Pixel coordinate grounding data
***
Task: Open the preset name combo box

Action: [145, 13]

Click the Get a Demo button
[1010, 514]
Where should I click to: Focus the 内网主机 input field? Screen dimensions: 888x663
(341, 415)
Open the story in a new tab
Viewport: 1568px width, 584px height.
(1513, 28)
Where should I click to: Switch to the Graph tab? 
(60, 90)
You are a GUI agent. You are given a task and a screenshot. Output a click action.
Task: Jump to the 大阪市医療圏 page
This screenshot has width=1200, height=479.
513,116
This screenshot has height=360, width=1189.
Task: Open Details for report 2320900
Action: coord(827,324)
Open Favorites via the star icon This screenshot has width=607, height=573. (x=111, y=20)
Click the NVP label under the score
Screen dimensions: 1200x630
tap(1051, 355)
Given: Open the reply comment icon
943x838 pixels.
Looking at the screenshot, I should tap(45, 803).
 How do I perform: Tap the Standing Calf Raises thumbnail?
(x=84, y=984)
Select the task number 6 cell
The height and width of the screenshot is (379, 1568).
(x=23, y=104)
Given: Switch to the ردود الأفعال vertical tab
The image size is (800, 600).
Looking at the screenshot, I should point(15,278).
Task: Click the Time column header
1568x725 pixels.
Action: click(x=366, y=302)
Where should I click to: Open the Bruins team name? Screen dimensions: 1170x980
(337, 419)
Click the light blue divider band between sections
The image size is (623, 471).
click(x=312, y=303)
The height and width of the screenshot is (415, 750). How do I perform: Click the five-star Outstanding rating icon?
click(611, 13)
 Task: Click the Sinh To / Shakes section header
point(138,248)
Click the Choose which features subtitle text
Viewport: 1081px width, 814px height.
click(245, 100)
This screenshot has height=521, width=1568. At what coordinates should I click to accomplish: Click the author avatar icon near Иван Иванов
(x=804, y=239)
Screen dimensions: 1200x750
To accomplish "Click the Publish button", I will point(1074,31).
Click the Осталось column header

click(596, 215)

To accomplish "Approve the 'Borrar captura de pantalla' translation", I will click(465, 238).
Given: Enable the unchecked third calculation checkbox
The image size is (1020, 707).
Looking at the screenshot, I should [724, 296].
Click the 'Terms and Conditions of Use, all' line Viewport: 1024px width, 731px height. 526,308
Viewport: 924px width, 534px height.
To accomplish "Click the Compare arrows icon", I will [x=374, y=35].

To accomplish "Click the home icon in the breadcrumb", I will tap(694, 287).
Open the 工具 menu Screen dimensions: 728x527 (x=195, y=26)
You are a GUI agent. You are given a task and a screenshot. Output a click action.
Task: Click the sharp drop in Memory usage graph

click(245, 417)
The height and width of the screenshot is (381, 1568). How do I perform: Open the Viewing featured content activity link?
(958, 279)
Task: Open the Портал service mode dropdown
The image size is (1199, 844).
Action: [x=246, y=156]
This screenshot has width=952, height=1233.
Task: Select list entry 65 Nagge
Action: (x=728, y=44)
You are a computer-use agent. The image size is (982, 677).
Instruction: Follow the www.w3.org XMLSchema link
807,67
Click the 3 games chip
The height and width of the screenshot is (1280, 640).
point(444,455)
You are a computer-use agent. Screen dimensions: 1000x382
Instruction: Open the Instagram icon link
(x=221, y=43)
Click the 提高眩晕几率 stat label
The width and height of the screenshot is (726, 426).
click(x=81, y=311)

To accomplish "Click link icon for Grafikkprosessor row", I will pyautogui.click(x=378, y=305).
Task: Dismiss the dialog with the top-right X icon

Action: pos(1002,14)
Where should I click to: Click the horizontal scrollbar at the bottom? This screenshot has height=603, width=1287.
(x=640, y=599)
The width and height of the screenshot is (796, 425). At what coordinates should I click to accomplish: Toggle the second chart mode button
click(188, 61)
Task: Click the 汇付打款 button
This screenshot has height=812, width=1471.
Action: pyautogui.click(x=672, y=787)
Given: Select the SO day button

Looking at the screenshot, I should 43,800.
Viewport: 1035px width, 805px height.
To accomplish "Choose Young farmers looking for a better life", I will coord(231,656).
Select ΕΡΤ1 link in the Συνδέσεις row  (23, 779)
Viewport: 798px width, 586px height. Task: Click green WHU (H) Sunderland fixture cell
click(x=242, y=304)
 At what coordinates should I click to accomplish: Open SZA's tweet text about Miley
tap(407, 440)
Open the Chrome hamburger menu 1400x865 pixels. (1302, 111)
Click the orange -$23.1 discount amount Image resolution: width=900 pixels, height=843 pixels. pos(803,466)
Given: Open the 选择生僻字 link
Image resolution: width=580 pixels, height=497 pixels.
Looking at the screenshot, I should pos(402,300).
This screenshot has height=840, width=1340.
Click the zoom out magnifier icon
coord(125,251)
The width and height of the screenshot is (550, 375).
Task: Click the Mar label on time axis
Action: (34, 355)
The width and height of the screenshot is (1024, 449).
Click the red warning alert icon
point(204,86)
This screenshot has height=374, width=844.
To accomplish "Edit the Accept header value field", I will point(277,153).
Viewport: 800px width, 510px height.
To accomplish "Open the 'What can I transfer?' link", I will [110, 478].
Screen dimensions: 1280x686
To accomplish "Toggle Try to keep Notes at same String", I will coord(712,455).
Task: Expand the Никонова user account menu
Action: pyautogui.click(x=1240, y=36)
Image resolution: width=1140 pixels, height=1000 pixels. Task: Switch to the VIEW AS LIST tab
***
* EXERCISE PROMPT
The expected response is every record, reproduced word for word.

* THE COMPLETED TASK
Task: Open the preset name combo box

Action: [145, 13]

Click the Get a Demo button
[1010, 514]
Where should I click to: Focus the 内网主机 input field? Screen dimensions: 888x663
(341, 415)
Open the story in a new tab
Viewport: 1568px width, 584px height.
(1513, 28)
Where should I click to: Switch to the Graph tab? 
(60, 90)
You are a GUI agent. You are given a task and a screenshot. Output a click action.
Task: Jump to the 大阪市医療圏 page
This screenshot has width=1200, height=479.
513,116
This screenshot has height=360, width=1189.
Task: Open Details for report 2320900
Action: coord(827,324)
Open Favorites via the star icon This screenshot has width=607, height=573. (x=111, y=20)
Click the NVP label under the score
Screen dimensions: 1200x630
tap(1051, 355)
Given: Open the reply comment icon
943x838 pixels.
Looking at the screenshot, I should tap(45, 803).
 How do I perform: Tap the Standing Calf Raises thumbnail?
(x=84, y=984)
Select the task number 6 cell
The height and width of the screenshot is (379, 1568).
(x=23, y=104)
Given: Switch to the ردود الأفعال vertical tab
The image size is (800, 600).
Looking at the screenshot, I should point(15,278).
Task: Click the Time column header
1568x725 pixels.
Action: click(x=366, y=302)
Where should I click to: Open the Bruins team name? Screen dimensions: 1170x980
(337, 419)
Click the light blue divider band between sections
The image size is (623, 471).
click(x=312, y=303)
The height and width of the screenshot is (415, 750). How do I perform: Click the five-star Outstanding rating icon?
click(611, 13)
 Task: Click the Sinh To / Shakes section header
point(138,248)
Click the Choose which features subtitle text
Viewport: 1081px width, 814px height.
click(245, 100)
This screenshot has height=521, width=1568. At what coordinates should I click to accomplish: Click the author avatar icon near Иван Иванов
(x=804, y=239)
Screen dimensions: 1200x750
To accomplish "Click the Publish button", I will point(1074,31).
Click the Осталось column header

click(596, 215)

To accomplish "Approve the 'Borrar captura de pantalla' translation", I will click(465, 238).
Given: Enable the unchecked third calculation checkbox
The image size is (1020, 707).
Looking at the screenshot, I should [724, 296].
Click the 'Terms and Conditions of Use, all' line Viewport: 1024px width, 731px height. 526,308
Viewport: 924px width, 534px height.
To accomplish "Click the Compare arrows icon", I will [x=374, y=35].

To accomplish "Click the home icon in the breadcrumb", I will tap(694, 287).
Open the 工具 menu Screen dimensions: 728x527 (x=195, y=26)
You are a GUI agent. You are given a task and a screenshot. Output a click action.
Task: Click the sharp drop in Memory usage graph

click(245, 417)
The height and width of the screenshot is (381, 1568). How do I perform: Open the Viewing featured content activity link?
(958, 279)
Task: Open the Портал service mode dropdown
The image size is (1199, 844).
Action: [x=246, y=156]
This screenshot has width=952, height=1233.
Task: Select list entry 65 Nagge
Action: (x=728, y=44)
You are a computer-use agent. The image size is (982, 677).
Instruction: Follow the www.w3.org XMLSchema link
807,67
Click the 3 games chip
The height and width of the screenshot is (1280, 640).
point(444,455)
You are a computer-use agent. Screen dimensions: 1000x382
Instruction: Open the Instagram icon link
(x=221, y=43)
Click the 提高眩晕几率 stat label
The width and height of the screenshot is (726, 426).
click(x=81, y=311)

To accomplish "Click link icon for Grafikkprosessor row", I will pyautogui.click(x=378, y=305).
Task: Dismiss the dialog with the top-right X icon

Action: pos(1002,14)
Where should I click to: Click the horizontal scrollbar at the bottom? This screenshot has height=603, width=1287.
(x=640, y=599)
The width and height of the screenshot is (796, 425). At what coordinates should I click to accomplish: Toggle the second chart mode button
click(188, 61)
Task: Click the 汇付打款 button
This screenshot has height=812, width=1471.
Action: pyautogui.click(x=672, y=787)
Given: Select the SO day button

Looking at the screenshot, I should 43,800.
Viewport: 1035px width, 805px height.
To accomplish "Choose Young farmers looking for a better life", I will coord(231,656).
Select ΕΡΤ1 link in the Συνδέσεις row  (23, 779)
Viewport: 798px width, 586px height. Task: Click green WHU (H) Sunderland fixture cell
click(x=242, y=304)
 At what coordinates should I click to accomplish: Open SZA's tweet text about Miley
tap(407, 440)
Open the Chrome hamburger menu 1400x865 pixels. (1302, 111)
Click the orange -$23.1 discount amount Image resolution: width=900 pixels, height=843 pixels. pos(803,466)
Given: Open the 选择生僻字 link
Image resolution: width=580 pixels, height=497 pixels.
Looking at the screenshot, I should pos(402,300).
This screenshot has height=840, width=1340.
Click the zoom out magnifier icon
coord(125,251)
The width and height of the screenshot is (550, 375).
Task: Click the Mar label on time axis
Action: (34, 355)
The width and height of the screenshot is (1024, 449).
Click the red warning alert icon
point(204,86)
This screenshot has height=374, width=844.
To accomplish "Edit the Accept header value field", I will point(277,153).
Viewport: 800px width, 510px height.
To accomplish "Open the 'What can I transfer?' link", I will [110, 478].
Screen dimensions: 1280x686
To accomplish "Toggle Try to keep Notes at same String", I will coord(712,455).
Task: Expand the Никонова user account menu
Action: pyautogui.click(x=1240, y=36)
Image resolution: width=1140 pixels, height=1000 pixels. Task: Switch to the VIEW AS LIST tab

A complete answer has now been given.